Join AION as a Site Reliability Engineer in this exciting remote work opportunity. You will play a pivotal role in enhancing our high-performance AI cloud platform, focusing on system reliability, automation, and scalable infrastructure. This engineering position is ideal for a skilled software engineer passionate about cloud technologies and innovative solutions.
Key Responsibilities
Design and implement comprehensive monitoring and alerting systems across all AION platforms.
Develop automation for infrastructure provisioning, scaling, and recovery using Terraform and Kubernetes.
Create and maintain runbooks and playbooks for handling common operational scenarios and incidents.
Implement service mesh solutions for observability, traffic management, and security using technologies like Istio and Linkerd.
Design and implement logging systems that provide visibility into complex distributed systems.
Responsible for capacity planning and resource optimization across cloud environments.
Implement CI/CD pipelines for reliable and consistent deployments across all environments.
Design and build self-healing systems that automatically recover from common failure modes.

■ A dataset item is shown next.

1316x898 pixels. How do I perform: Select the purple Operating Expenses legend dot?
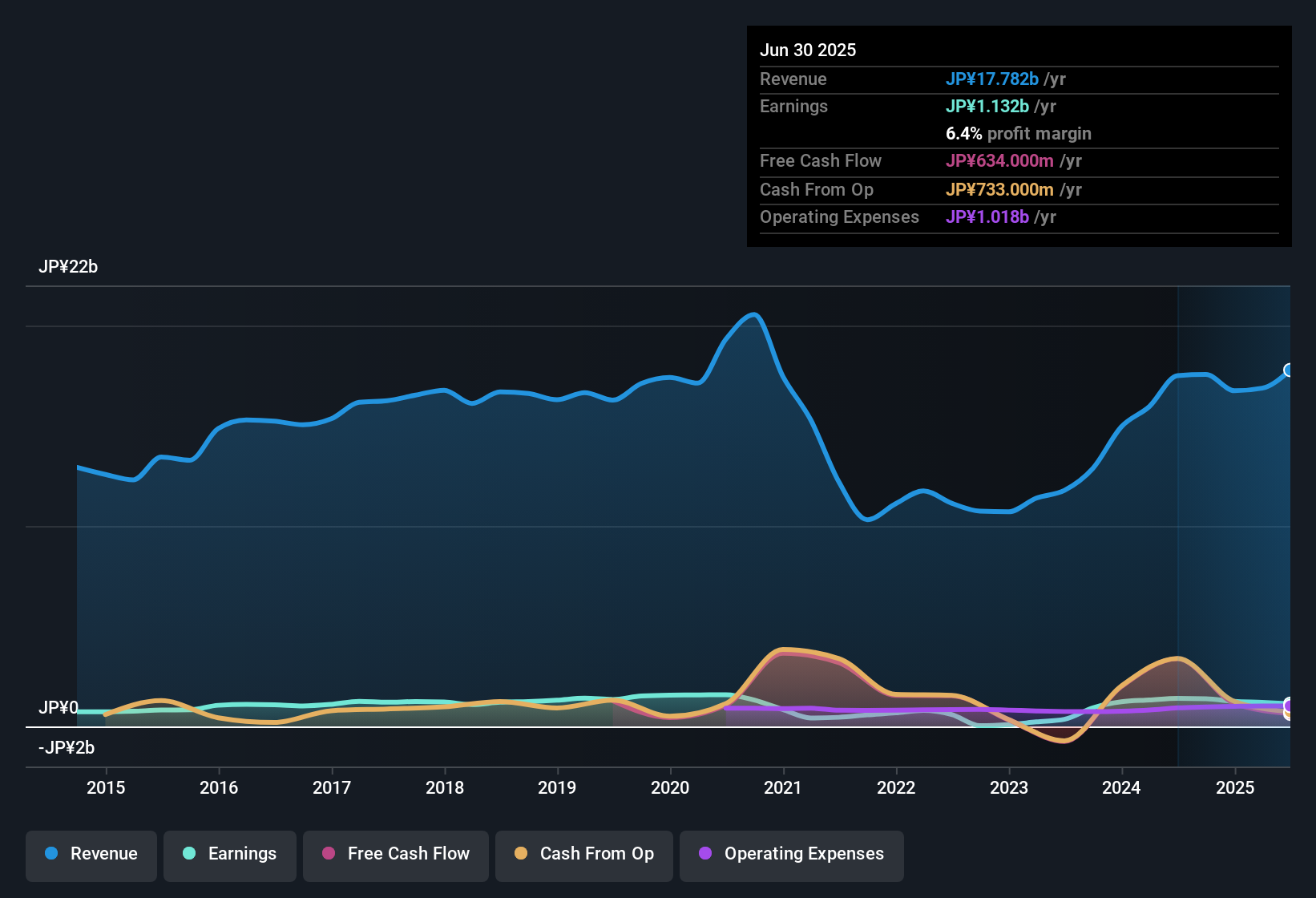click(x=704, y=854)
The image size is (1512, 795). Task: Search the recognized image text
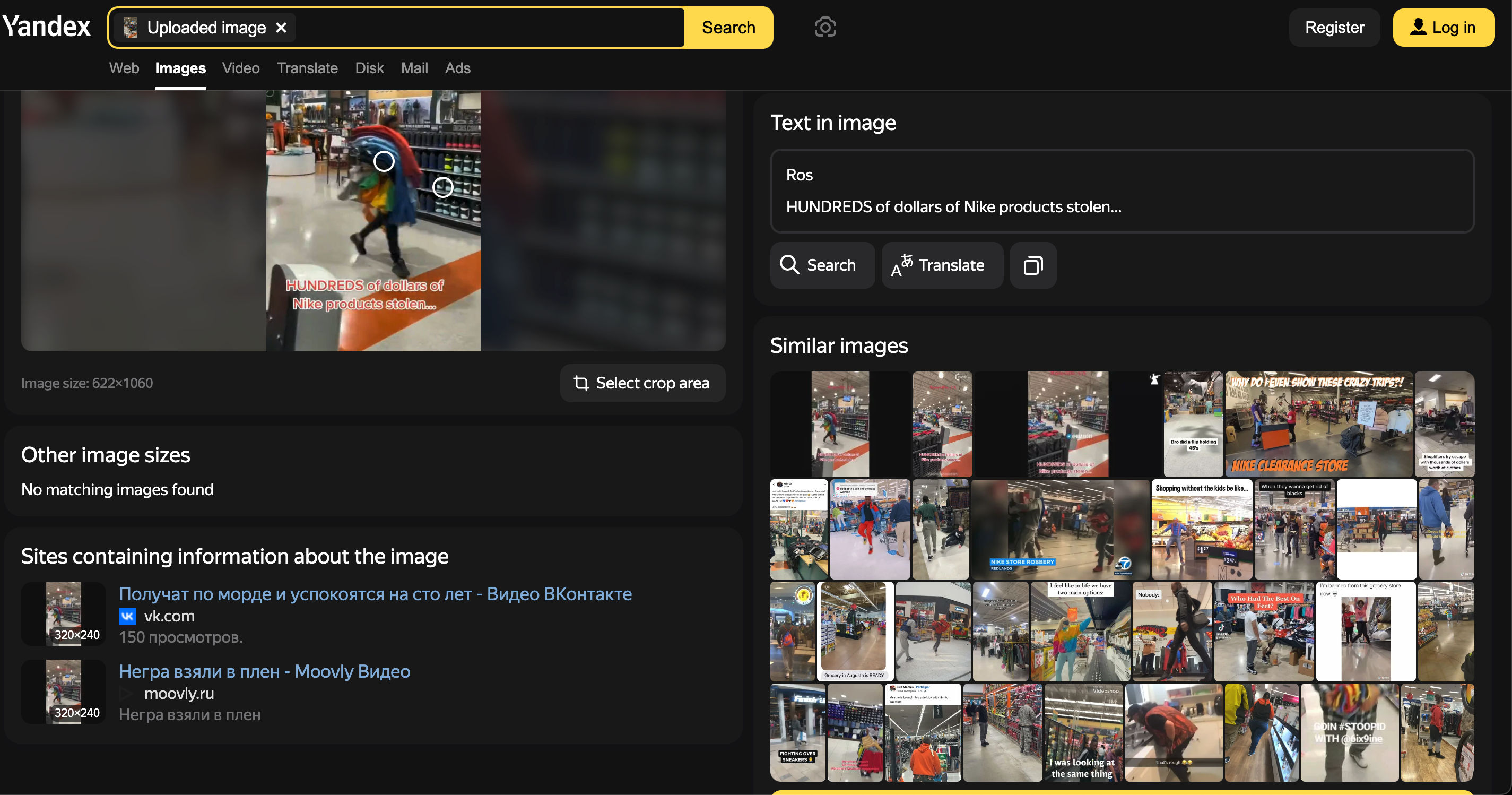(x=821, y=265)
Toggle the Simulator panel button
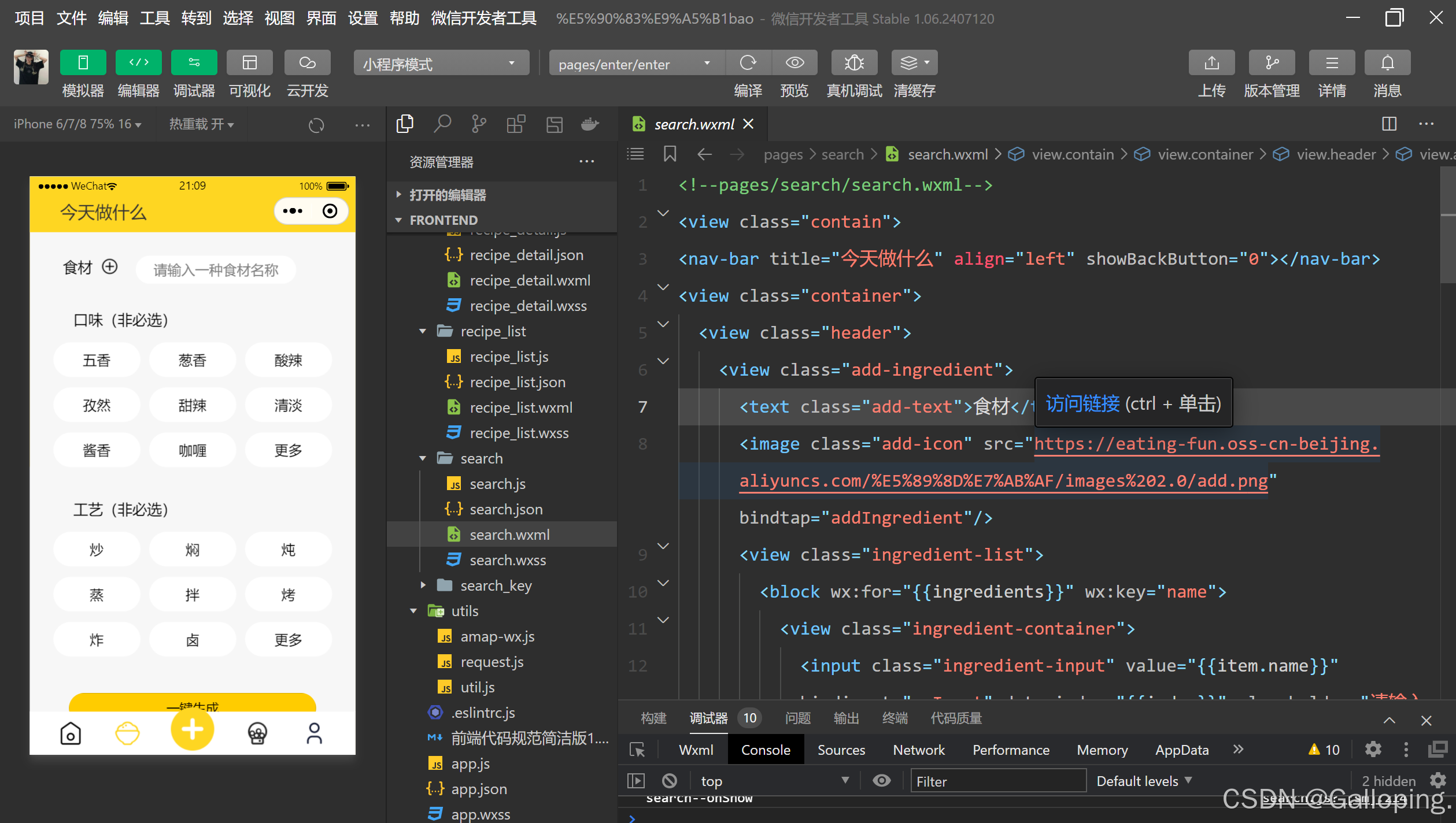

Develop infrastructure for both the compute platform and data annotation services with consistent...
Required Qualifications
3-8 years of experience in Site Reliability Engineering or DevOps
Deep expertise with cloud platforms like AWS, GCP, or Azure
Advanced knowledge of Kubernetes operations, cluster management, and troubleshooting
Strong experience with Infrastructure as Code tools such as Terraform and Pulumi
Expertise in implementing comprehensive monitoring using Prometheus, Grafana, and the ELK stack
Experience with service mesh technologies like Istio and Linkerd
Understanding of network architectures, DNS, load balancing, and security groups
Knowledge of automated deployment pipelines and GitOps workflows
Proficiency in scripting with Bash, Python, or Go
Deep understanding of Docker, containerd, and OCI specifications
Knowledge of infrastructure security best practices and compliance requirements
Experience with incident response, post-mortems, and developing SOP documentation
Preferred Qualifications
Previous work experience at FAANG or top startups and a Tier1 college education are preferred but not required.
About AION
AION is revolutionizing the future of high-performance computing (HPC) with its decentralized AI cloud. Purpose-built for bare-metal performance, AION democratizes access to compute power for AI training and more. Our innovative Proof of Compute Contribution (PoCC) protocol and partnerships with USD-backed economies like Tether ensure a stable and efficient platform. With a global presence and strategic partnerships, AION is at the forefront of bridging the AI wealth gap.
Benefits & Perks
As part of AION, you will enjoy a competitive salary, comprehensive health benefits, flexible work hours, and the opportunity to work in a dynamic and supportive remote environment. You will also be part of a culture that values innovation and promotes continuous learning.